How do you get in the zone to achieve your very best in an activity? And does a cheering crowd help? This week, two stories about the psychology of performance - the advantages of being at home, and how to find your flow.
They say that sport at the very highest level is won and lost in the "top two inches"; it's as much about getting your mind in shape as it is your body. The pressure to perform at an event like the Olympics or an All Blacks' test is immense - the expectant crowd, internal pressures, and intensity of the moment can undermine years of hard work.
If you want to deliver, how can you get your mind in the right place? This week, two stories about sporting psychology.
Follow Our Changing World on Apple Podcasts, Spotify, Stitcher, iHeartRADIO, Google Podcasts, RadioPublic or wherever you listen to your podcasts
Home Game Advantage
The 2020 Tokyo Olympics have been strange in many ways, not just the excess of hand sanitiser. Empty stadiums, empty stands, empty swimming pools. How does the lack of people impact athletes who are accustomed to regular cheering, who might in fact thrive on it? Especially the Japanese athletes who would have expected to have had the sort of boost you only get competing in front of a home crowd.
Research form the University of Canterbury is probing the impact of crowds and match officials on 'the home game advantage'.
While most teams rise to the occasion when the crowd roars its support, there can be other outcomes too.
Katy Gosset hits the sports field to find out more.
Finding flow
As rock climbing makes its Olympic debut, a Dunedin-based researcher is looking into the importance of being "in the zone" when doing these types of adventure sports.

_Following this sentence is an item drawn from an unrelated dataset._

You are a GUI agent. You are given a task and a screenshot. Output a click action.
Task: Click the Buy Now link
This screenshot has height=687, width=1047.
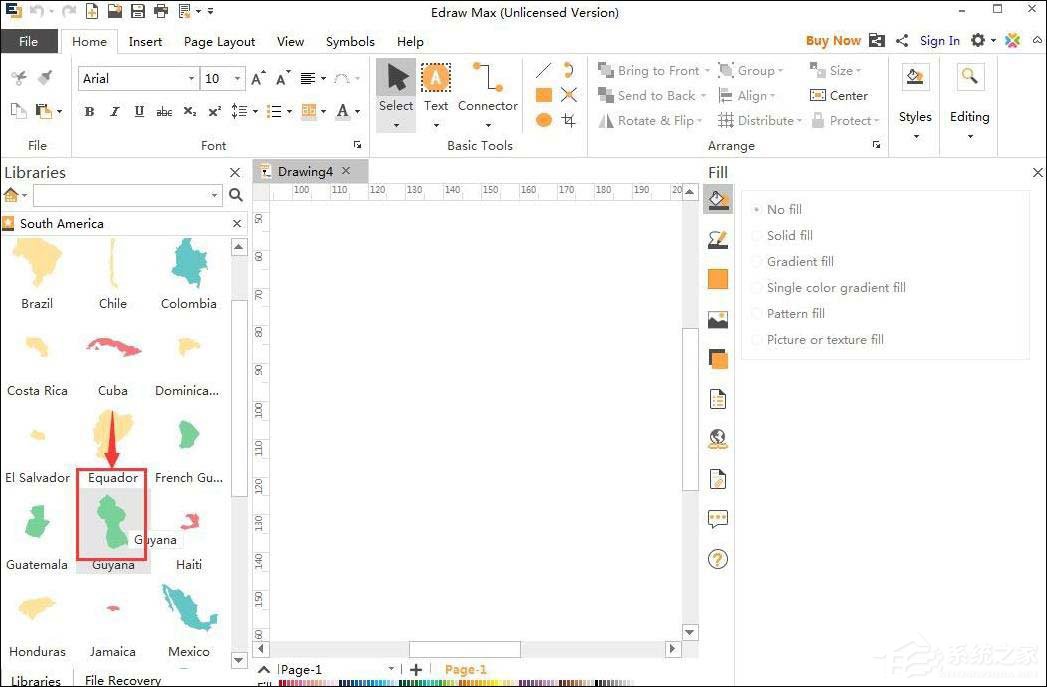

Patrick Boudreau is studying "Flow and Clutch" - they're the technical terms for optimal mental states. While flow state is about 'letting it happen', so that the activity enjoyable and motivating, clutch can be thought of as 'making it happen', something that is vital when you're doing an activity where a wrong move could be disastrous.
But both of these psychological states have wider applications too, in the office as well as on the sports fields. Claire Concannon catches up with Boudreau at a bouldering gym to talk about his research work.